There was much hemming and hawing in the late fall and early winter about early studies that cast doubt on whether the updated, bivalent booster shots that many of us got in recent months were effective at all against the rising, extra-extra-contagious strain of COVID-19 — the XBB.1.5 variant.
While XBB.1.5 has gained majority prevalence in the Northeast, it doesn't appear to be getting traction in the South and West quite as fast as some experts predicted. But once it is here in larger numbers, you'll be glad to know that the bivalent boosters are pretty good at preventing infection as well as severe illness.

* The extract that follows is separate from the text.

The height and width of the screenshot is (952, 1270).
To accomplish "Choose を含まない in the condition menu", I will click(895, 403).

As the Chronicle reports, via a new CDC study, the updated Pfizer and Moderna shots protect against symptomatic infection from XBB.1.5 about as well as they protect against symptomatic infection from the variant they were designed for, BA.5 — 48% with the new variant, vs. 52% with BA.5 for those between the ages of 18 and 49. For the age 50 to 60, the new booster protects against either variant being symptomatic between 40% and 43% of the time.

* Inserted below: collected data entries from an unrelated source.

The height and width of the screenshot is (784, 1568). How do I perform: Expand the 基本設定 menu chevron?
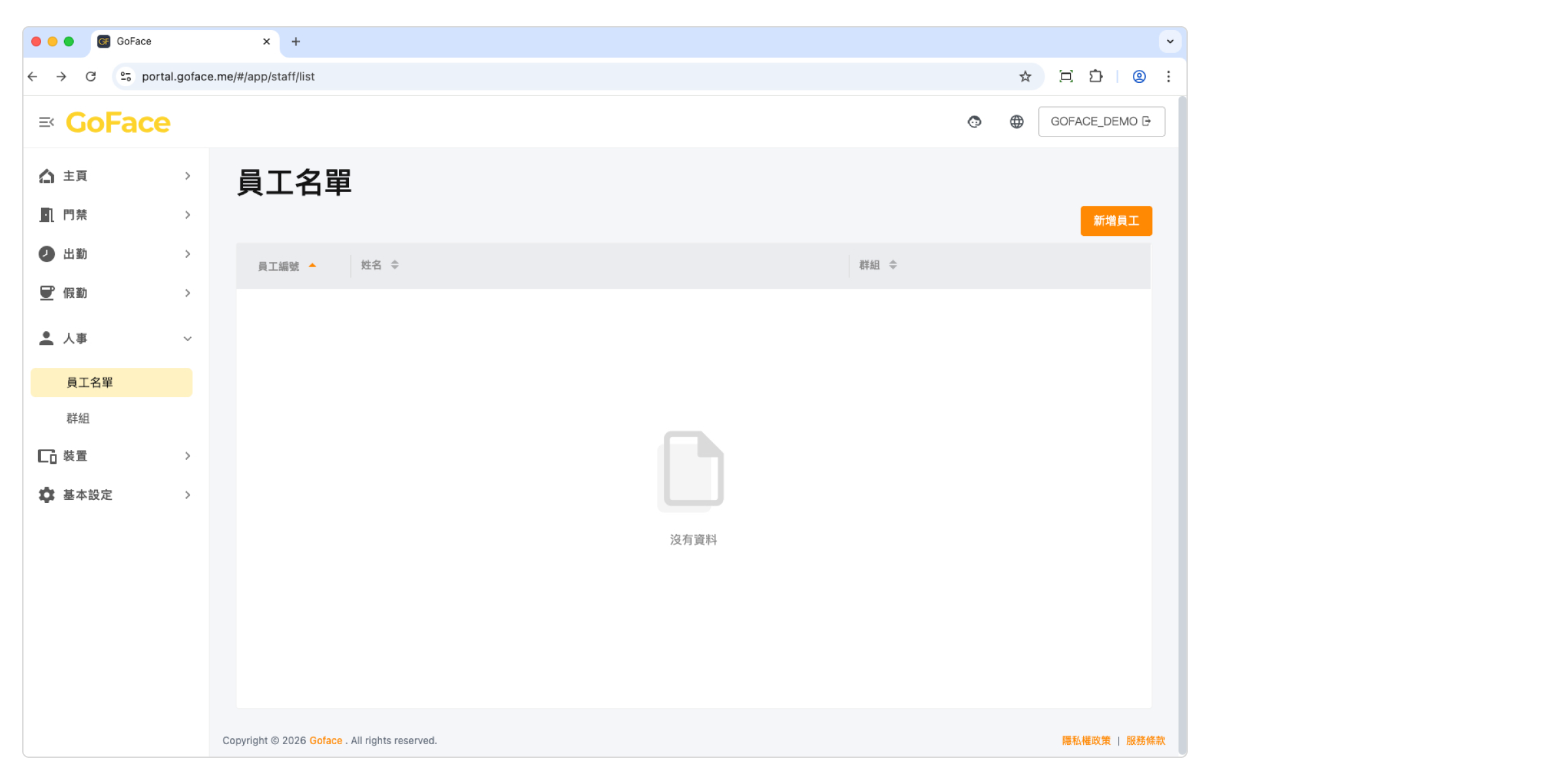[x=188, y=495]
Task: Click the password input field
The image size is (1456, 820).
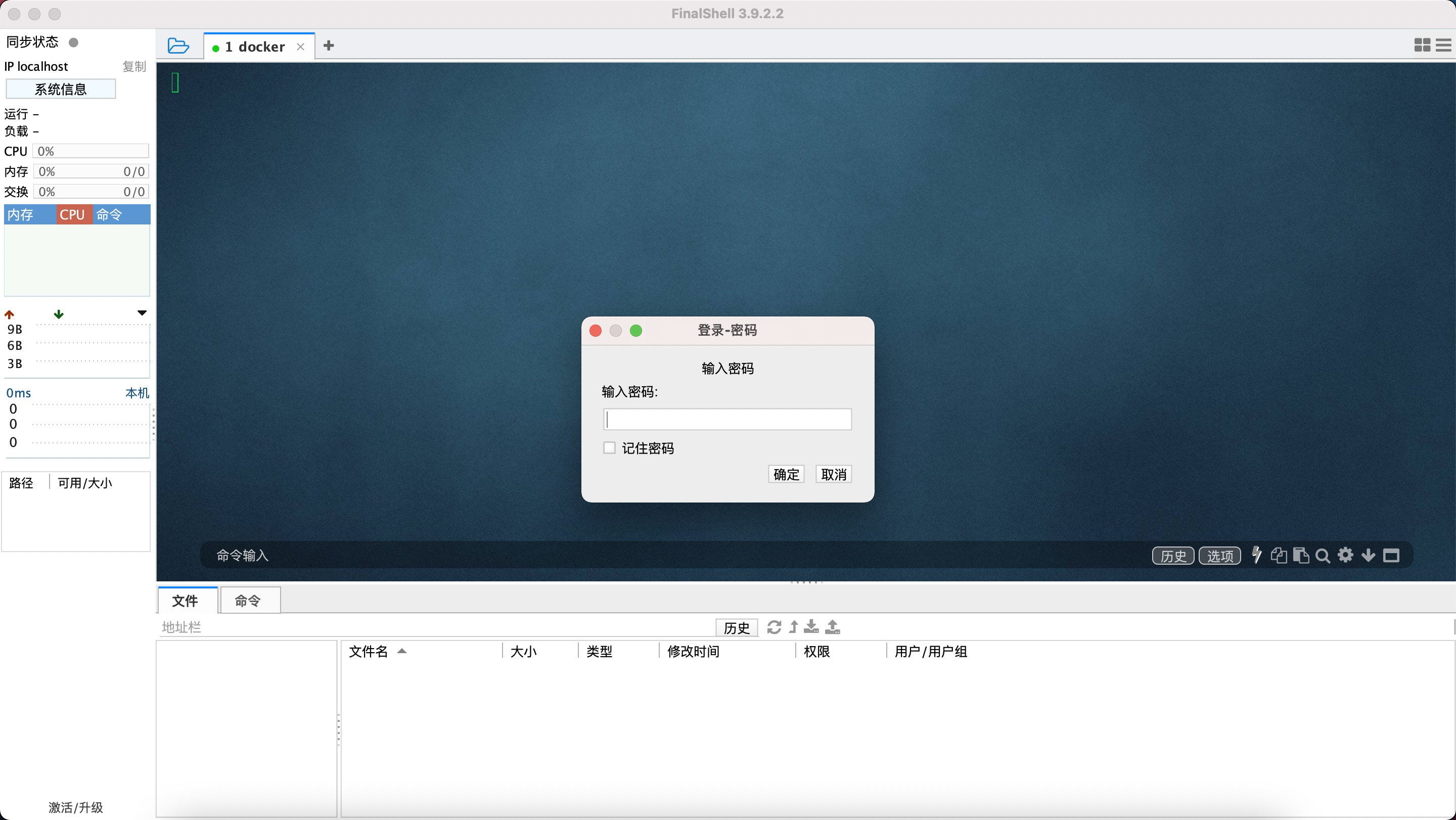Action: pos(727,419)
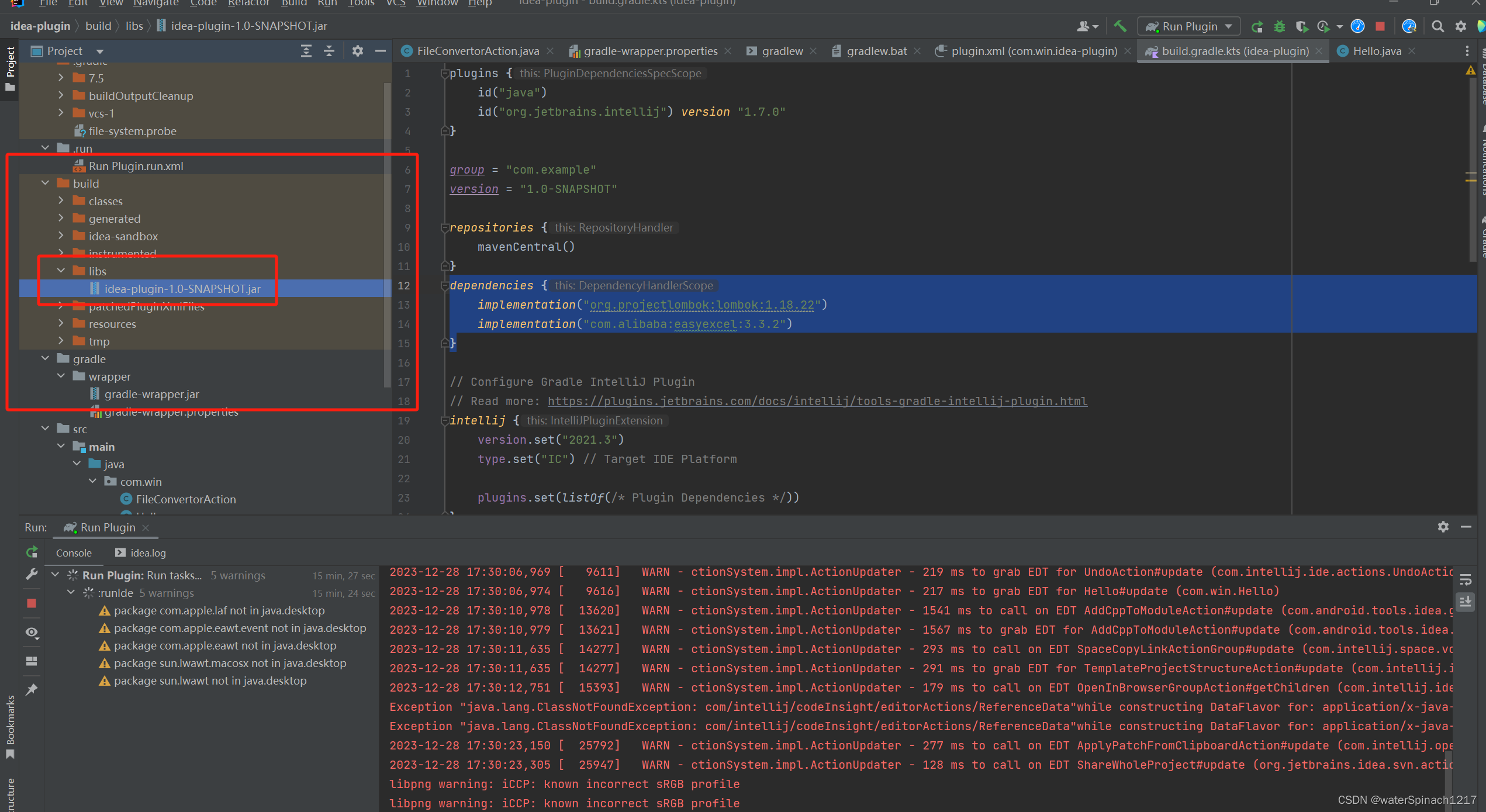Image resolution: width=1486 pixels, height=812 pixels.
Task: Toggle the Project tool window stripe button
Action: (x=10, y=69)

When it comes to severe infection and hospitalization, the figures are likely higher, says one of the study's authors, Dr. Ruth Link-Gelles. "What we know from past experience is generally that the vaccines protect better against more severe disease," Dr. Link-Gelles says. "So these are estimates for symptomatic infection and we would expect that similar estimates for hospitalization and death would be higher."
The CDC estimated last week that XBB.1.5 was responsible for about half of all new infections across the country, up from 37% the previous week.
As for when you might need yet another booster if you've already gotten the bivalent booster, that is sort of up to you once you're a few months out. But the CDC suggests that there might be more longer-term immunity built up when one waits six months or more.
It should be noted, we may have to start paying for our own shots soon.
This week, the FDA will be meeting to discuss putting COVID boosters on an annual schedule, like flu shots, and having annual updates made of the shots based on currently circulating variants. As NBC News reports, the agency will also be discussing a recommendation that the unvaccinated and mostly healthy go ahead and get the new boosters even if they haven't had their initial two-shot series — though the elderly and immunocompromised over the age of 6 will still be encouraged to start with the two-shot series.